I created the following abstract class:

public abstract class Variable<T> : ScriptableObject {}

And I want to use this class as a variable that will accept children of that class:

private Variable<Int> variable;

But I want the variable to accept children of any kind and not just the declared something like:

private Variable variable;

That’s possible?

  • It would not be the case to use var?

  • Unity only accepts c# 2.0 cannot use var :/

  • @Valterluiz I suggest you read here and also watch the video about ScriptableObject.

  • @Valterluiz Did any of the answers solve your question? Do you think you can accept one of them? Check out the [tour] how to do this, if you haven’t already done so.
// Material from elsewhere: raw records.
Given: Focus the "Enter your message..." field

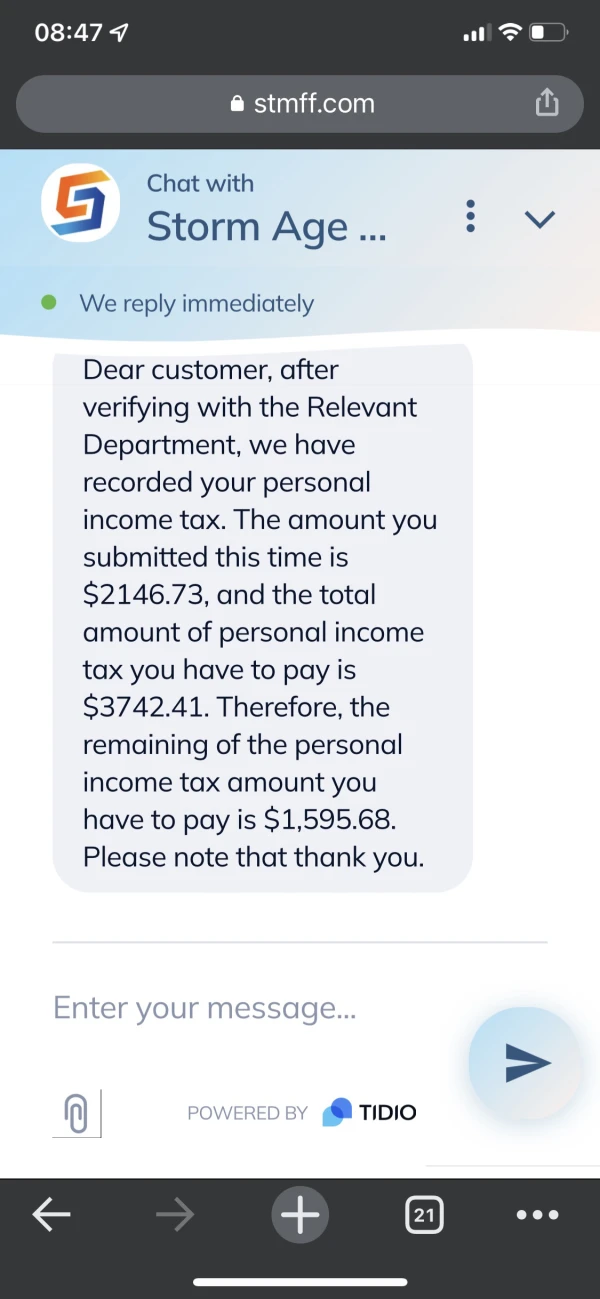Looking at the screenshot, I should click(250, 1007).
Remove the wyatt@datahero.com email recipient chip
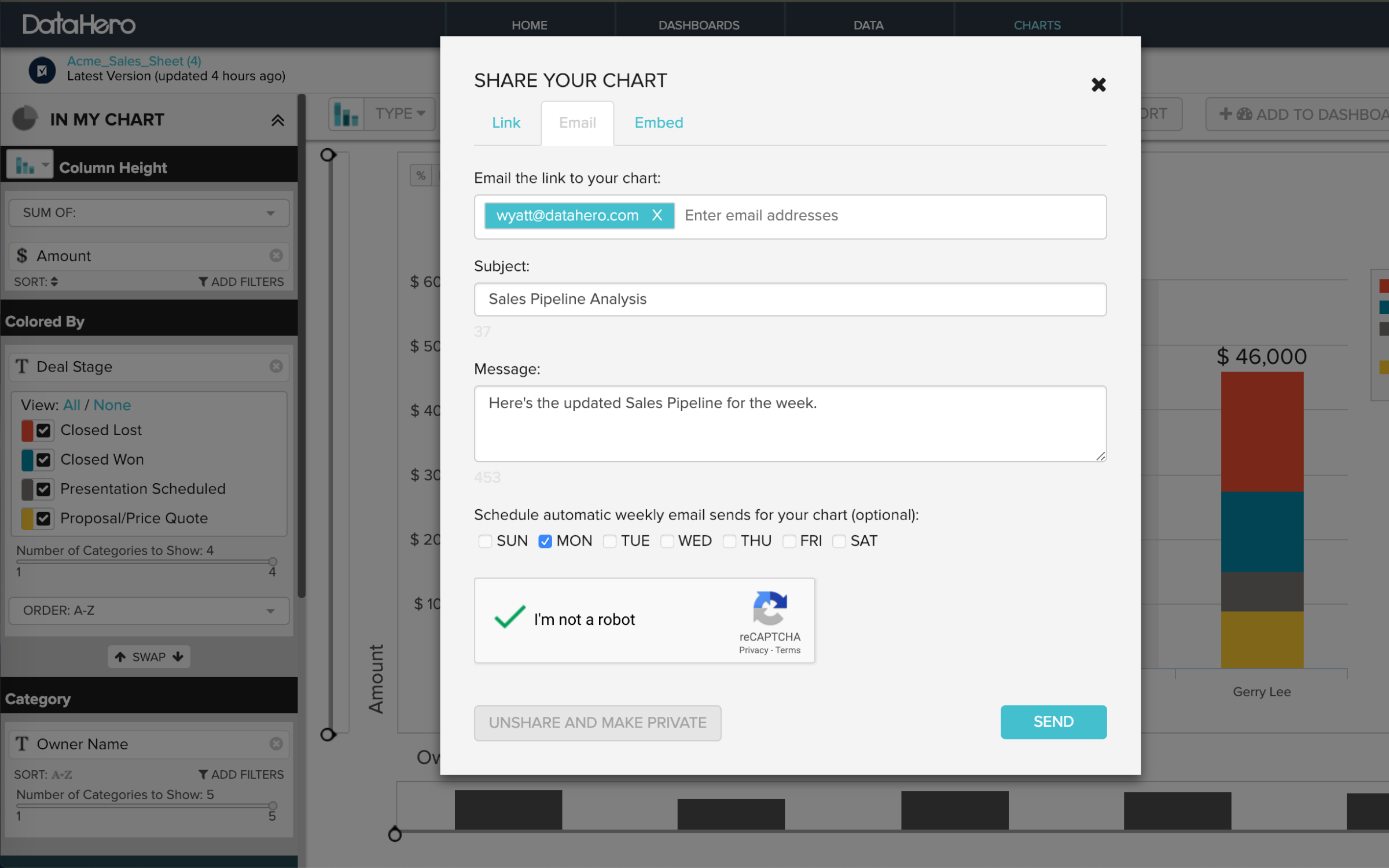 coord(657,215)
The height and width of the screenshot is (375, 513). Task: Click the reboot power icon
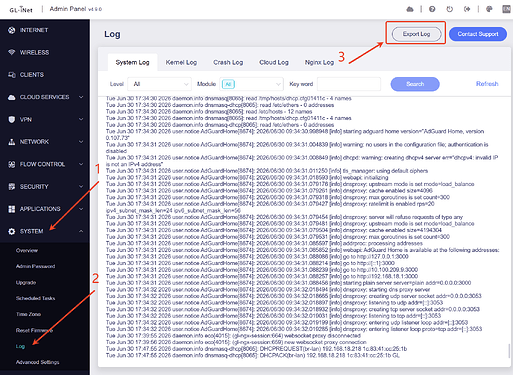point(450,9)
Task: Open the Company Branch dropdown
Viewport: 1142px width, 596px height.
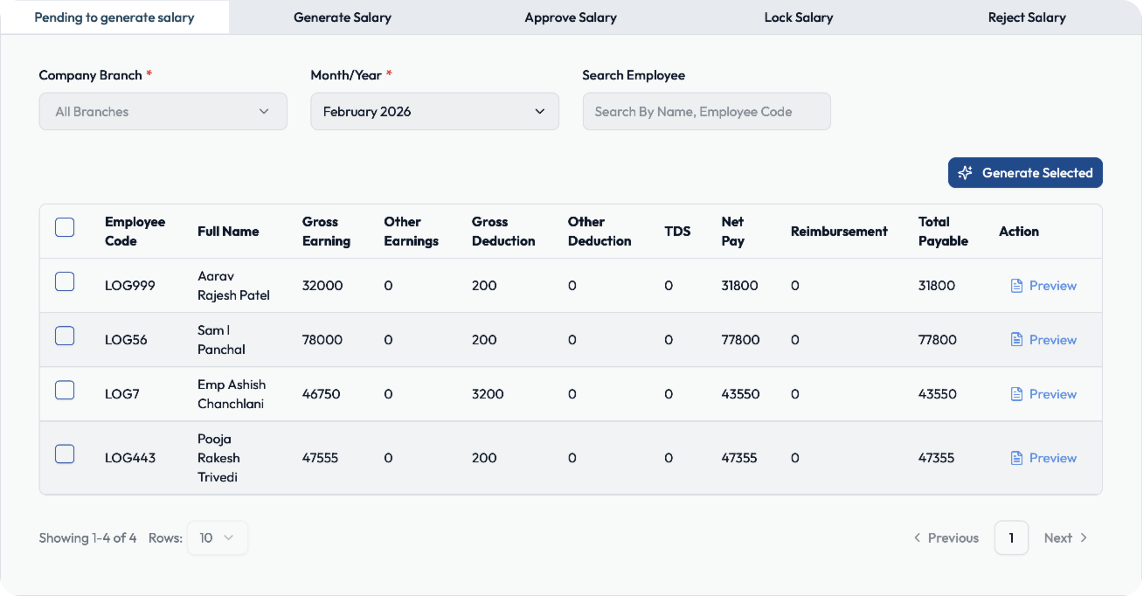Action: click(163, 111)
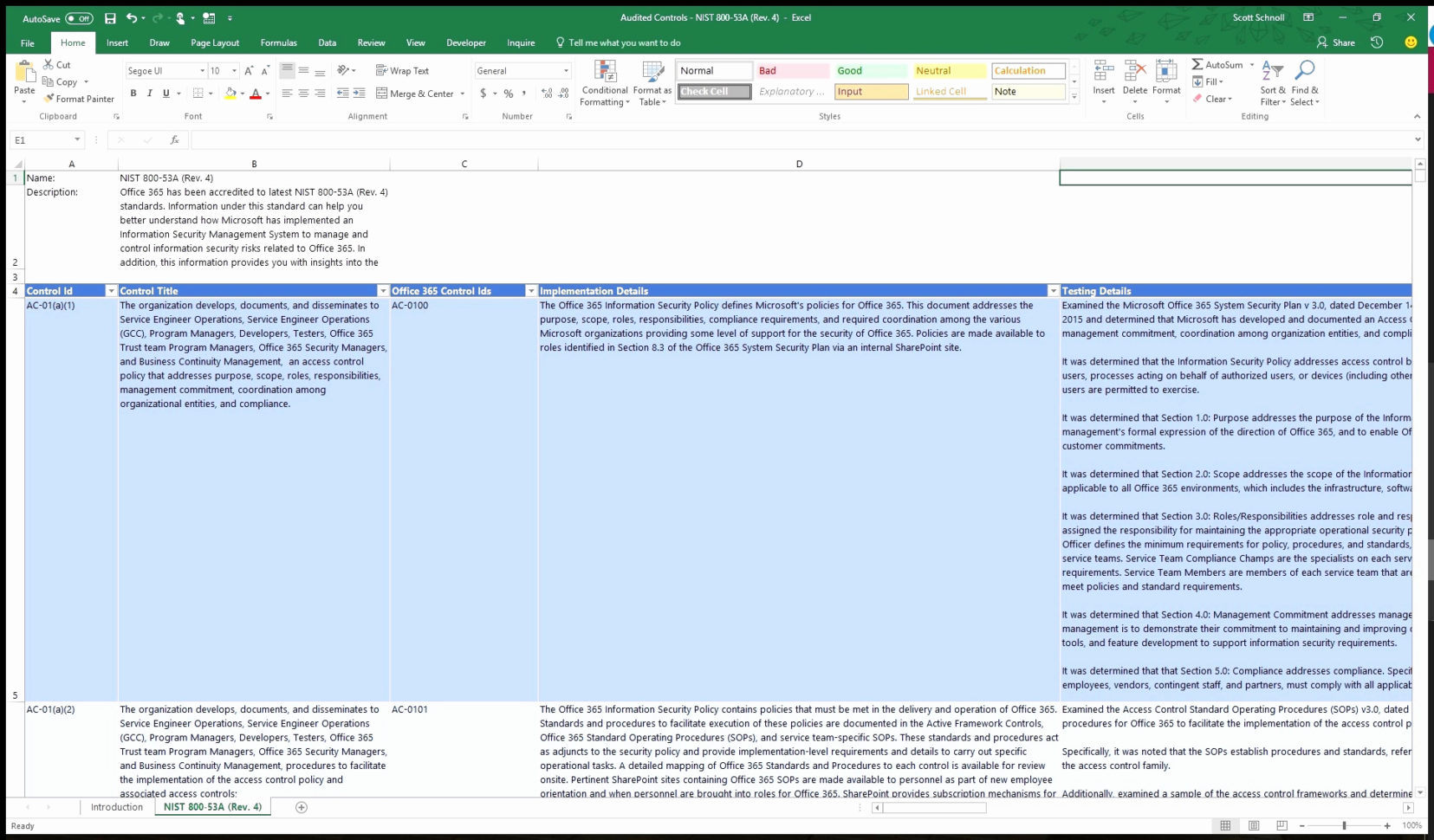
Task: Apply Percent Style to the selection
Action: 508,94
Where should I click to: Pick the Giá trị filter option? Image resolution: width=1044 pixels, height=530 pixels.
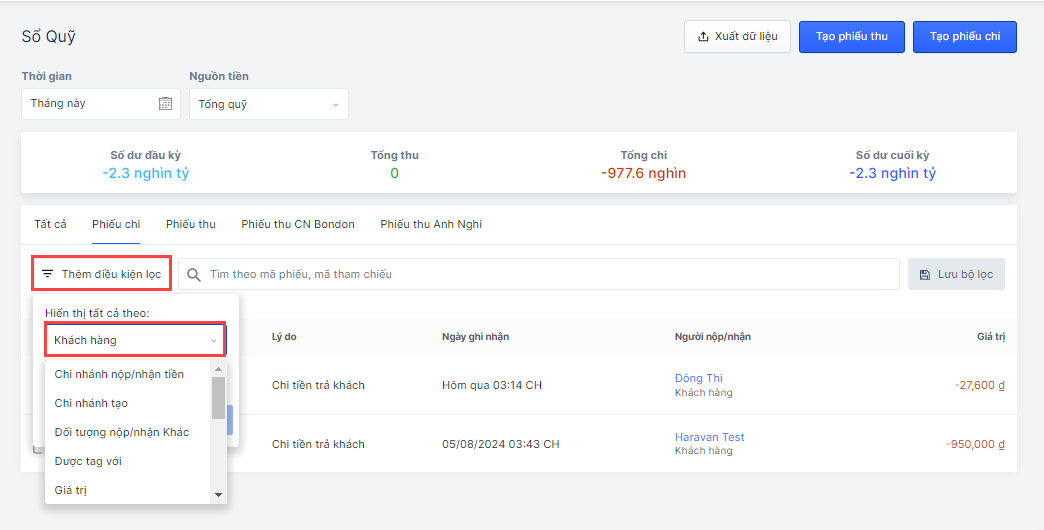point(71,490)
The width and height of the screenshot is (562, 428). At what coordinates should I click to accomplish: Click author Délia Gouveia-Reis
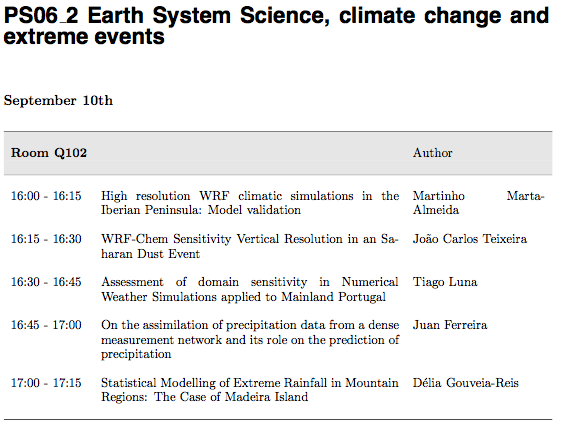[x=466, y=383]
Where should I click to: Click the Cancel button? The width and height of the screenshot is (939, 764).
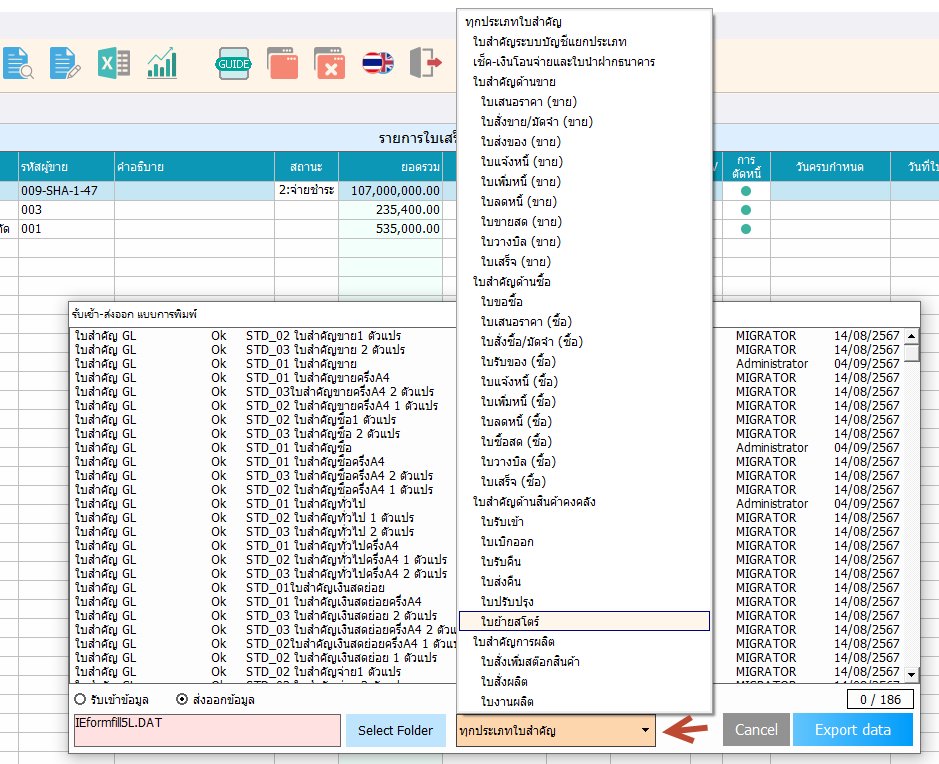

You would help the community by identifying what was the best solution for you. You can accept only one of them. But you can vote on any question or answer you find useful on the entire site.

2 answers

1

So you don’t want to use Generics. This mechanism is to have a specific type.

In any case I could use a object who is the type of all kinds. I would avoid that, it’s almost never fitting in and is probably making a bad choice of how to architect your application.

It may be that you need to change the type at runtime, then you should use dynamic, but I would avoid it even more.

If you do not know how to use these mechanisms very well the application will become unstable.

It would be nice to understand about typing.

It seems to me that this heritage is also wrong, but I can not say only with what has in the question.

  • I did some tests here and Object helped, it just doesn’t seem functional. I had already taken a look at Dynamic and rather tried to avoid it. What I was trying to do is very simple I have two classes: public class FloatVariable : ScriptableObject&#xA;{&#xA; private float value;&#xA;&#xA; public void AddValue(float amount)&#xA; {&#xA; value += amount;&#xA; }&#xA;&#xA;} And another which is basically the same thing only structured in Int . :)

  • I could try to help more, but the question doesn’t have enough information, the way it is doesn’t need any of this stuff, but I don’t know, it could be because the description of the bad problem.

0

Dude, in this case, you can use inheritance, with a superclass or an interface, and as you identify common needs, you’ll assign the interface/Superclass.

I think it can help, another option is the same Object, because it is the base of the types.

I hope I helped, if I said something silly I’m sorry!